Not a criticism of individual initiatives, but there seem to be an awful lot of toolkits out there – hard to get round them all! & probably duplication – a lot of similar stuff may already be available on eg the JISCinfoNet site, other JISC resources etc.
University College Falmouth – Enterprise Architecture. EA, PRINCE2 & ITIL to manage change. LEAN – rapid innovation events. Encouraging adoption of a holistic overview, breaking down silos. Output: PEAT, Project Enterprise Architecture Toolkit. Can be seen on Exeter site. Must take a look.
So…a lot of very good/interesting work going on.

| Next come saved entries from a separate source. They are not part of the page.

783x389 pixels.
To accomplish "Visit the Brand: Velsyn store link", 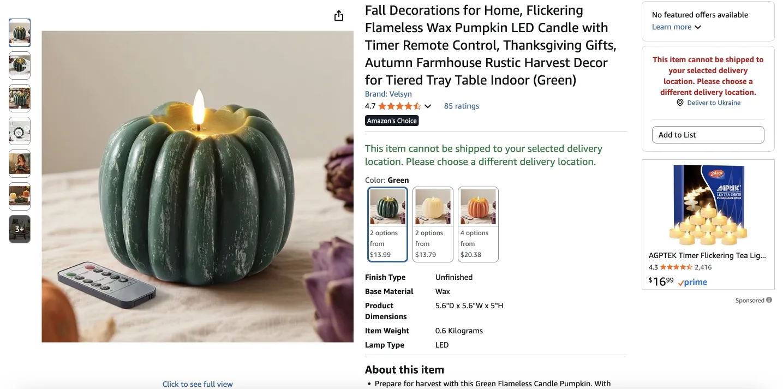I will pos(388,94).
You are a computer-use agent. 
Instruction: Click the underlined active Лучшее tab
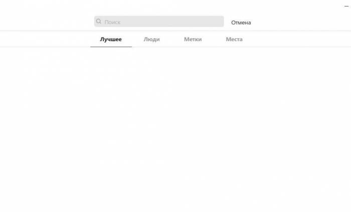coord(111,40)
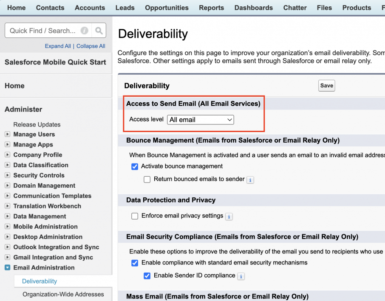Click the Collapse All link
This screenshot has height=301, width=385.
coord(91,46)
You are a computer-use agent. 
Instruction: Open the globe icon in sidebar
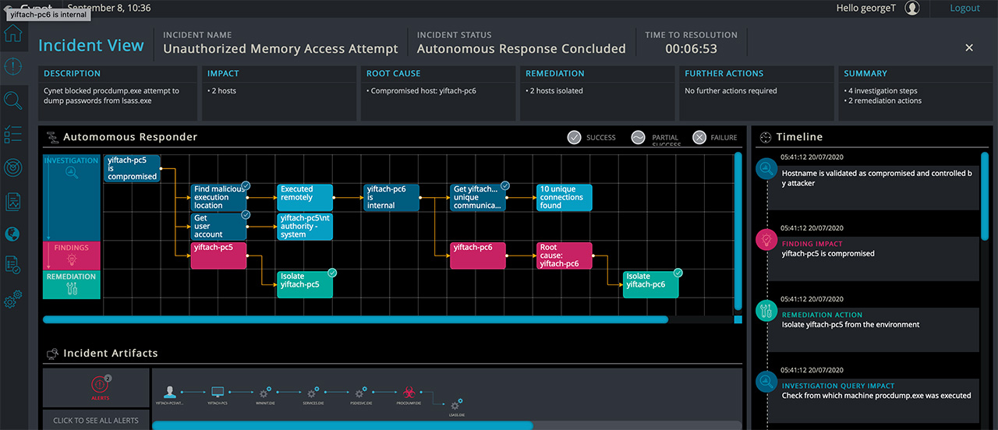pos(13,234)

Shared Services in HE/Canterbury Christ Church University
See http://www.sharedservicearchitects.co.uk
Dominic Macdonald-Wallace. Postgraduate certificate in shared services. 4 ways to act when up against the wall:
- Tough it out – lower costs, reengineer
- Sell to others – if achieve 1.
- Outsource – if can’t manage 1.
- Share services – when all else fails.
What makes shared services in HE so difficult? The usual suspects…fear of failure, inertia, competition, not invented here, not convinced of benefits. Private sector: 60% fail because of: failure of leadership, too optimistic & under-resourced, lack of skills in practitioners. Cynic in me says: well you would say that if you were flogging training. MSP & PRINCE2 – essential skills. What about EA? Essential tool for understanding services.
Note: apparently TUPE is going soon, because government view (!) is that safeguarding the rights of workers is too expensive/adversely affects growth & job creation…
Another very interesting session, worth looking into further.
Launch of the Innovation & Transformation Fund – LFHE, HEFCE, UUK et al
Four strands: efficiency benchmarking; procurement (collaboration, efficiency); rethinking academic practice & the student relationship – how do we transform academic culture/practice for the benefit of learners; dissemination & learning – creation of an innovation & efficiency hub.
EOIs by 23rd February; outcomes 16th March; invited full proposals 20th April; results 18th May.
HEFCE: initiatives/proposals need ownership/leadership at VC level.
UUK: much more emphasis on vfm. Sharing: the most effective way of leading change.